Objectives: Efficacy and safety of rifaximin plus lactulose vs. lactulose alone for treatment of overt HE.
Results: Of the patients, 48 (76%) in group A (lactulose plus rifaximin 1,200 mg/day; n=63) compared with 29 (50.8%) in group B (lactulose (n=57) plus placebo) had complete reversal of HE (P<0.004). There was a significant decrease in mortality after treatment with lactulose plus rifaximin vs. lactulose and placebo (23.8% vs. 49.1%, P<0.05).
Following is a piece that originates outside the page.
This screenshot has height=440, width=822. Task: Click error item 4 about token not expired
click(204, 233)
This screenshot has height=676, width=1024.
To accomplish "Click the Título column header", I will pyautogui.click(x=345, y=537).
There were significantly more deaths in group B because of sepsis (group A vs. group B: 7:17, P=0.01), whereas there were no differences because of gastrointestinal bleed (group A vs. group B: 4:4, P=nonsignificant (NS)) and hepatorenal syndrome (group A vs. group B: 4:7, P=NS). Patients in
the lactulose plus rifaximin group had shorter hospital stay (5.8±3.4 vs. 8.2±4.6 d, P=0.001).
Conclusion: Combination of lactulose plus rifaximin is more effective than lactulose alone in the treatment of overt HE.